On Theatrical Necromancy

BST 'Tis Pity She's a Whore; photo by Claire Kimball

You hear the phrase “bedroom Olympics” and you immediately kick yourself. Or at least you do if you’re me. (I don’t know what you do if you are not me. That’s your business, and I have no intention of prying, but I’m the one writing this thing, and I’ve got less than 1000 words, so we’d better get started, and the best way is to assume that we’re basically the same, in this regard. It’s a rhetorical device. You can look it up.)

If you’re me (see above) then you kick yourself when you hear the phrase “bedroom olympics” because you didn’t write it. Two words, five syllables, and more dense with implications that an episode of Serial. If you are me, you want to throttle the genius responsible for that turn of phrase, and simultaneously clap them on the back.

The question becomes, who is responsible for it?

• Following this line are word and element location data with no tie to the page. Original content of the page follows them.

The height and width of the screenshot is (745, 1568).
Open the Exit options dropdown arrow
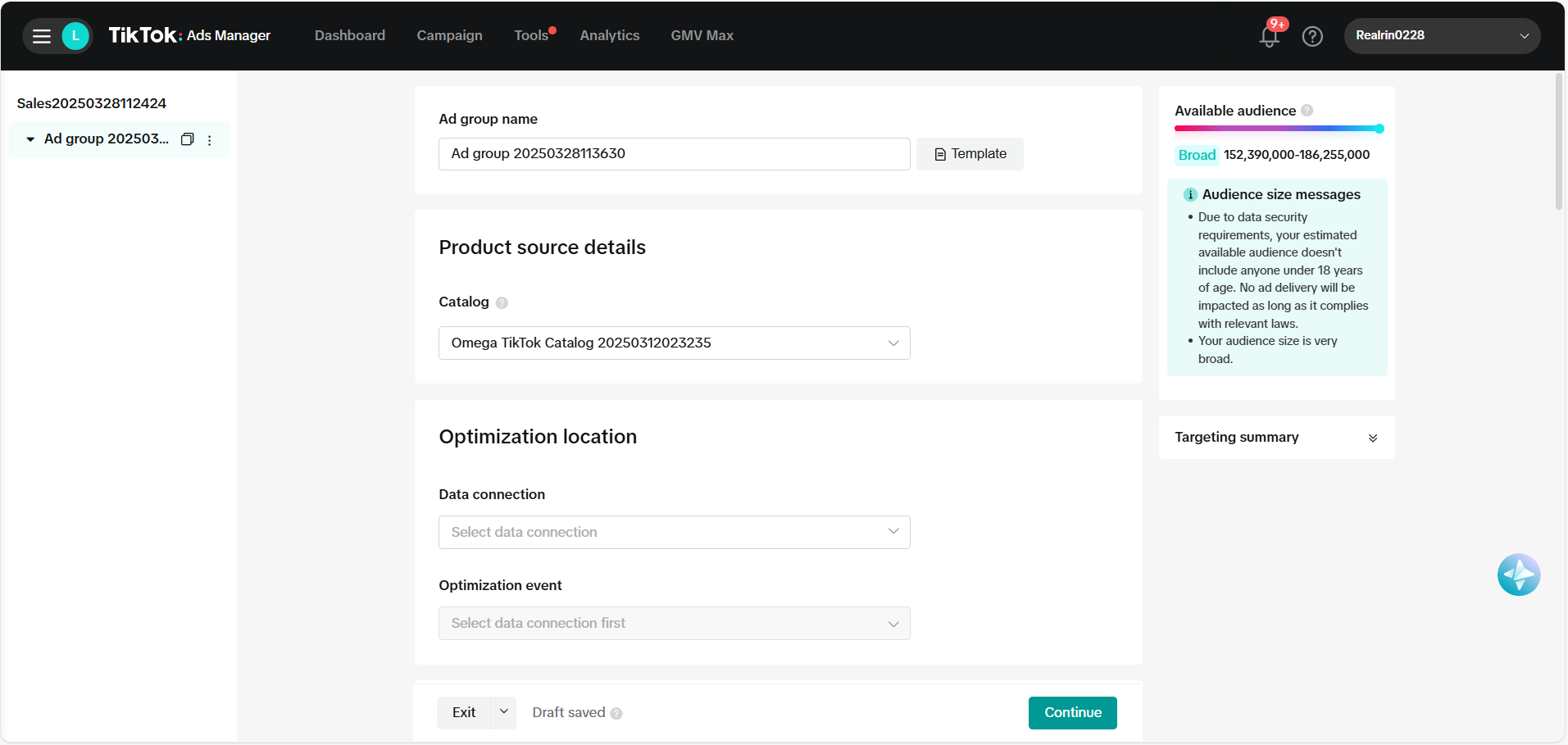click(x=503, y=712)
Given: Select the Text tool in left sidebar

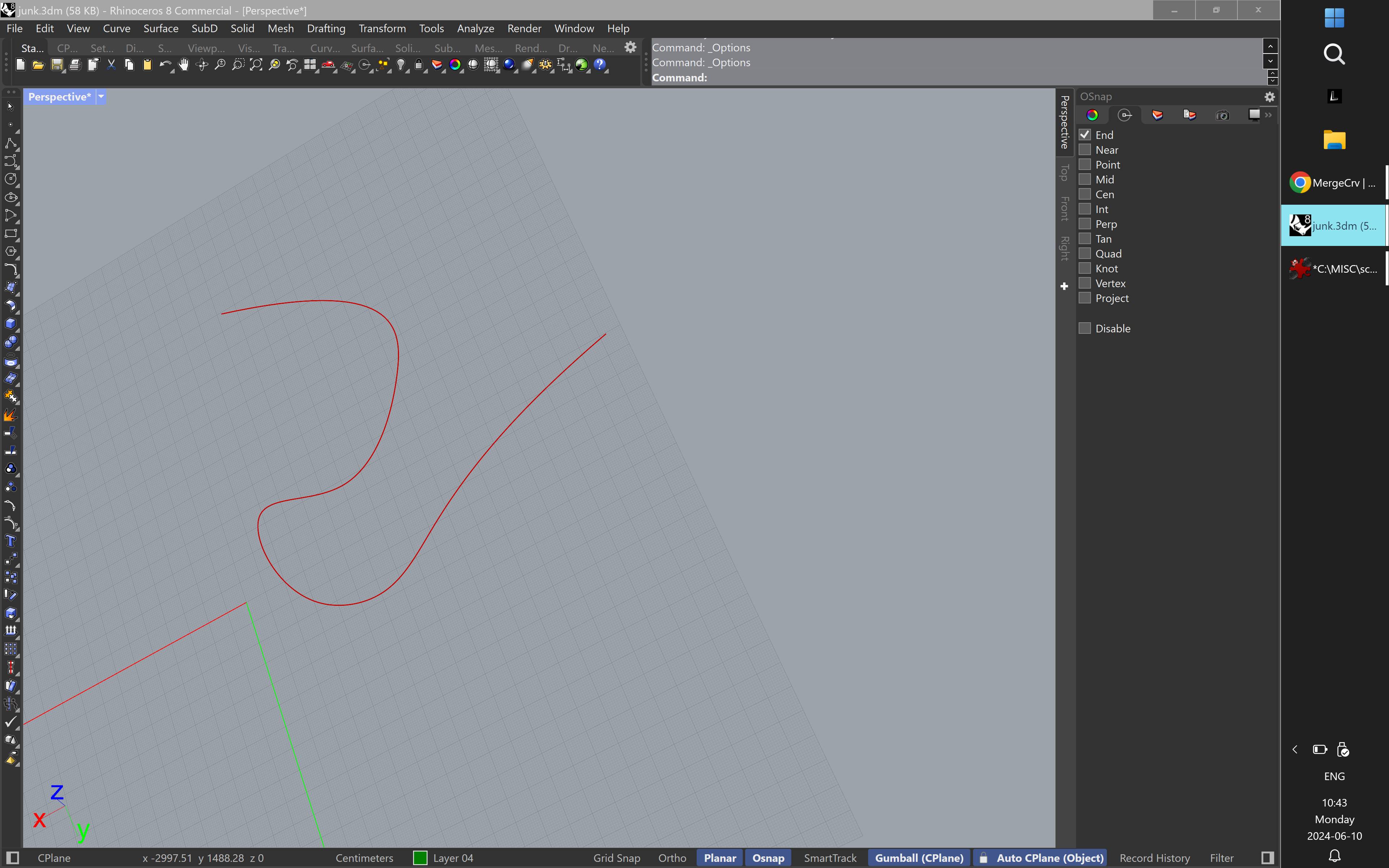Looking at the screenshot, I should coord(10,541).
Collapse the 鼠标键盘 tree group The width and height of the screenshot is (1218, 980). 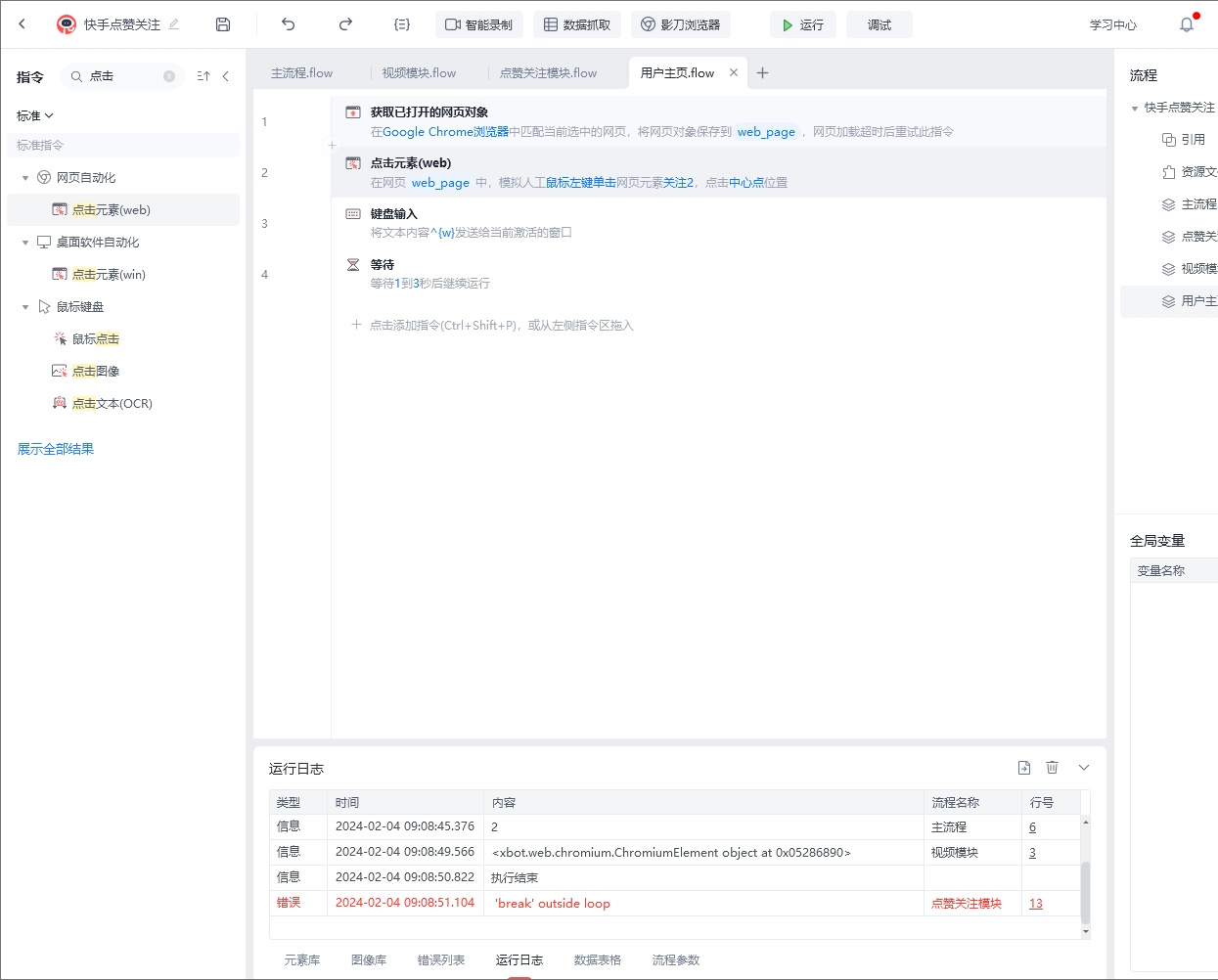tap(25, 307)
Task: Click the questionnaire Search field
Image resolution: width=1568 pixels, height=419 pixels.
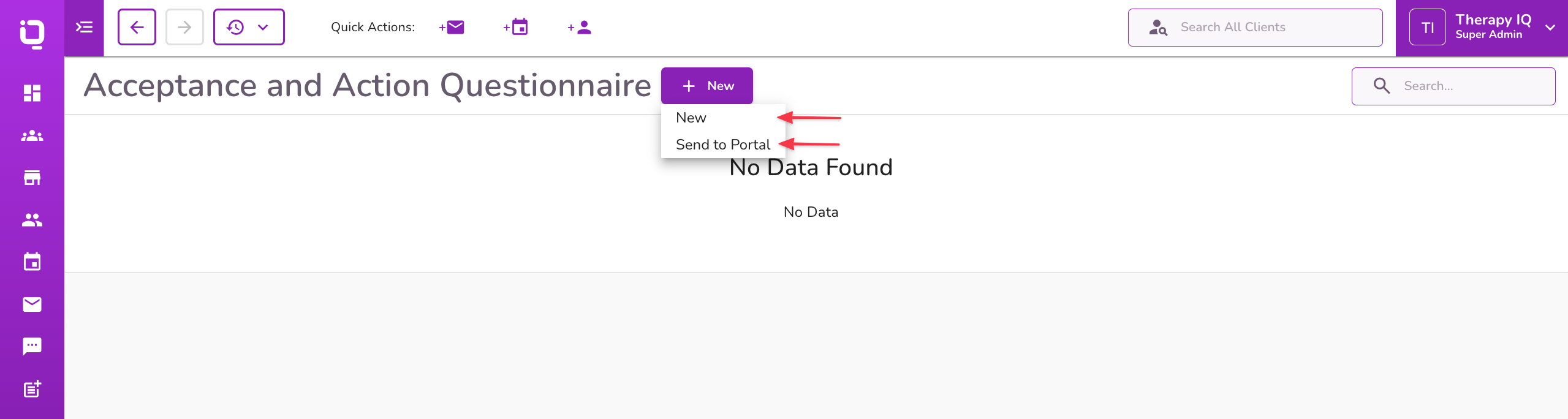Action: click(1464, 86)
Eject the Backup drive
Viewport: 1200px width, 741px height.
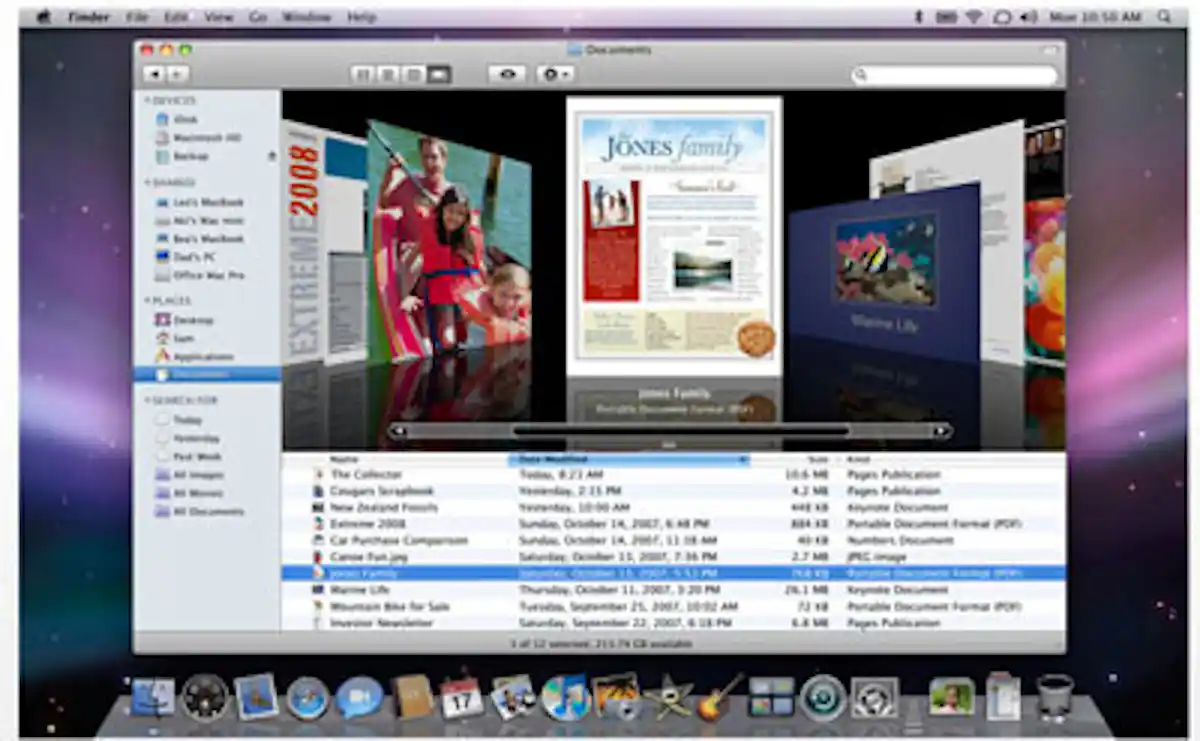coord(270,156)
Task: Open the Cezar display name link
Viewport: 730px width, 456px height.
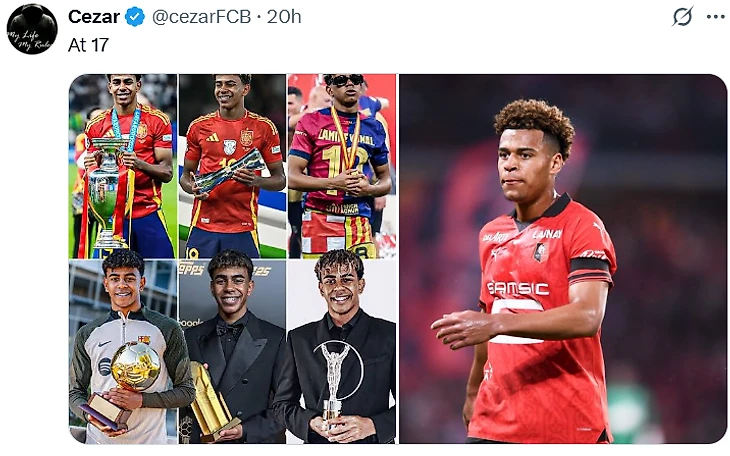Action: click(94, 17)
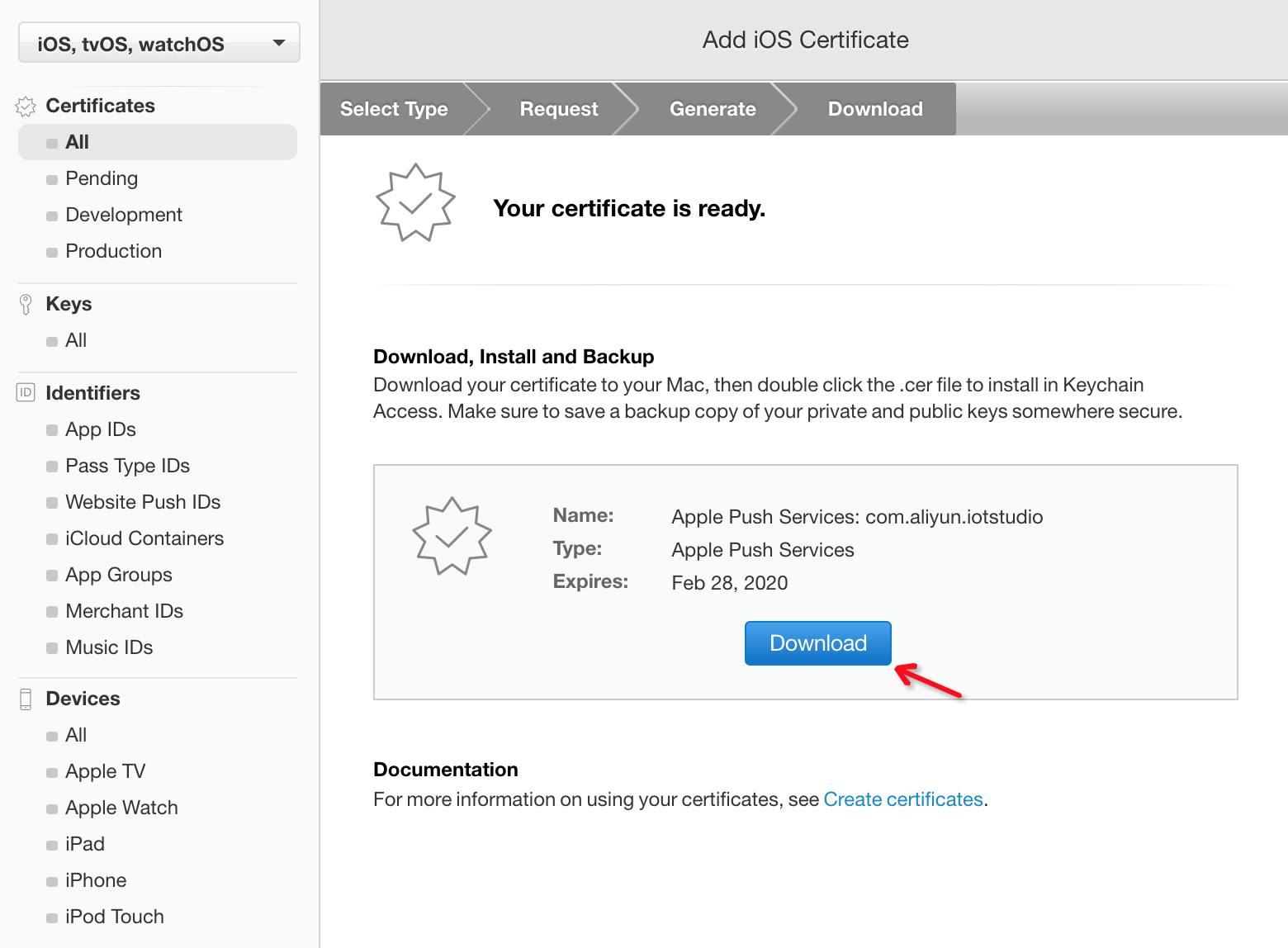View iCloud Containers identifiers
The image size is (1288, 948).
pyautogui.click(x=144, y=538)
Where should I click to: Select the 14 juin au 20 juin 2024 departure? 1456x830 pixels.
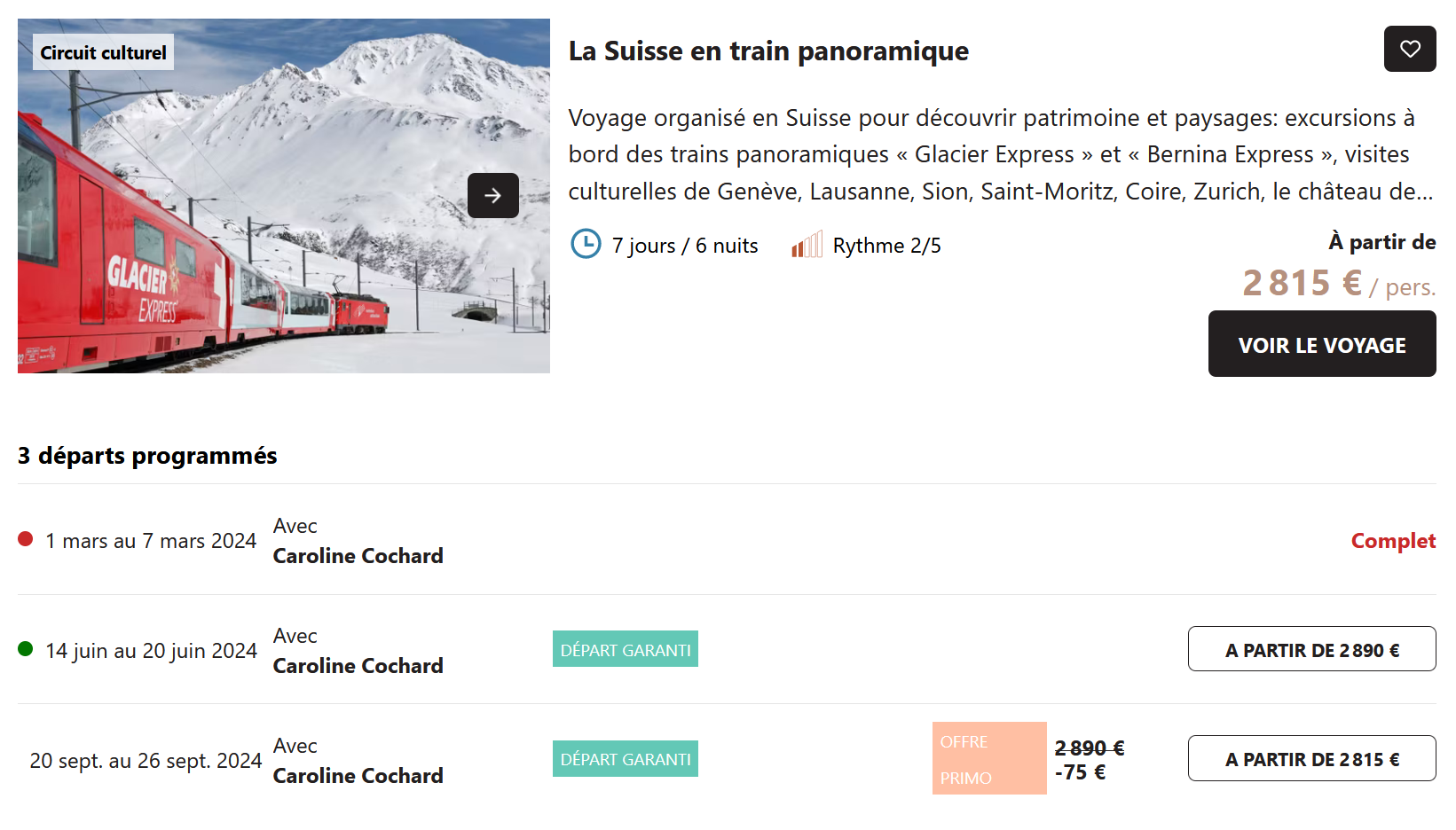pyautogui.click(x=151, y=651)
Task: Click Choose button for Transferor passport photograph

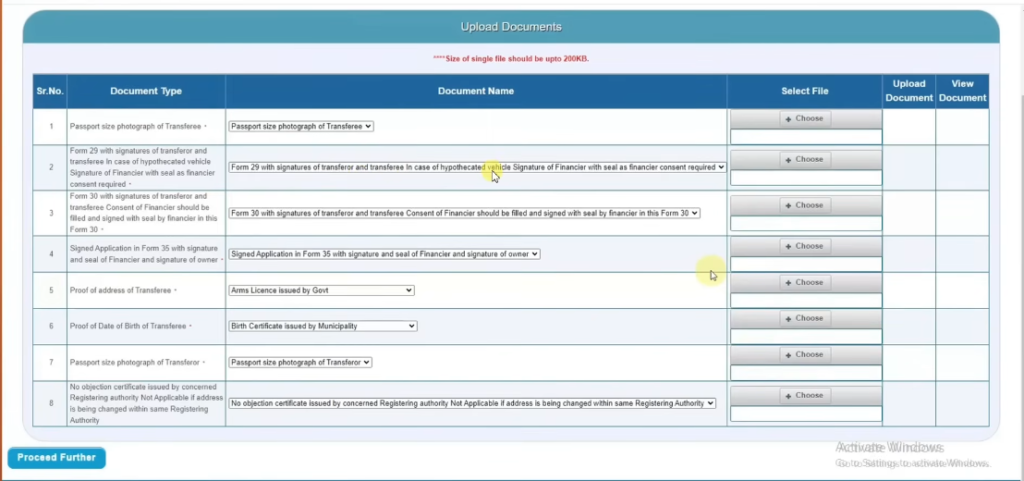Action: 804,355
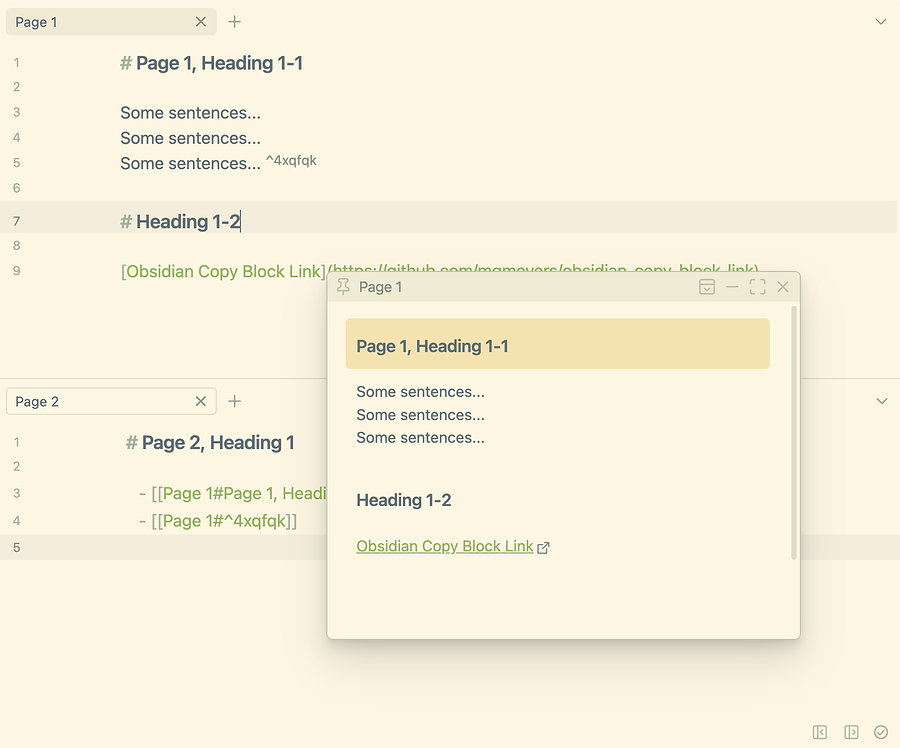Collapse the left sidebar using the bottom-right icon
This screenshot has height=748, width=900.
(819, 732)
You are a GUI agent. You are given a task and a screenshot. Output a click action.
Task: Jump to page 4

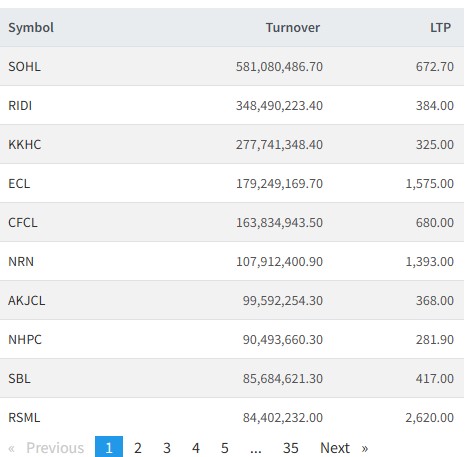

BST 'Tis Pity She's a Whore; photo by Claire Kimball

Erik Harrison (left) as the Friar, with Danny Cackley as Giovanni in ‘Tis Pity She’s a Whore

The phrase came up during a reading of ‘Tis Pity She’s a Whore, half of Brave Spirits’ cheekily named “Incest Rep,” Soranzo (Ian Blackwell Rogers) railing at his wife Annabella (Jenna Berk). You might say, well, John Ford is responsible. He wrote the play after all.

“Oh, ho!” I would say to you (you’re you again, by the way. Keep up.) “Things are not always what they seem.”

I’ve spent the lion’s share of my career working on contemporary plays, often premiers with the writer still emailing drafts at 3AM. Coming to work with Brave Spirits on early modern drama has been a huge change. Because the author is usually dead. Instead of seances to contact John Ford and find out exactly what he meant in his script, an extensive table work process with the cast and crew exists to draw as much meaning out of the script as possible.

What does this change to the poetic meter imply? Can this pun translate to a modern audience? What does John Ford say not just about the people of his time, but all times? This table work bridges the distance between two eras of theatrical presentation and channels the voice of a playwright four hundred years after his death.

Which is kind of like a seance, now that I think about.

In the case of “bedroom Olympics,” this was Ian’s paraphrase. An idiomatic rewrite of John Ford’s words. Ford wrote “belly sports,” which you have to admit is pretty great too. “Bedroom olympics” became the magical incantation Ian used to reach through Ford and transform a static text into a collaboration with an author long since past (without the use of crystal balls).

Who is responsible for the play? We are, the cast, the crew, and a playwright subtly guiding and directing from four centuries away.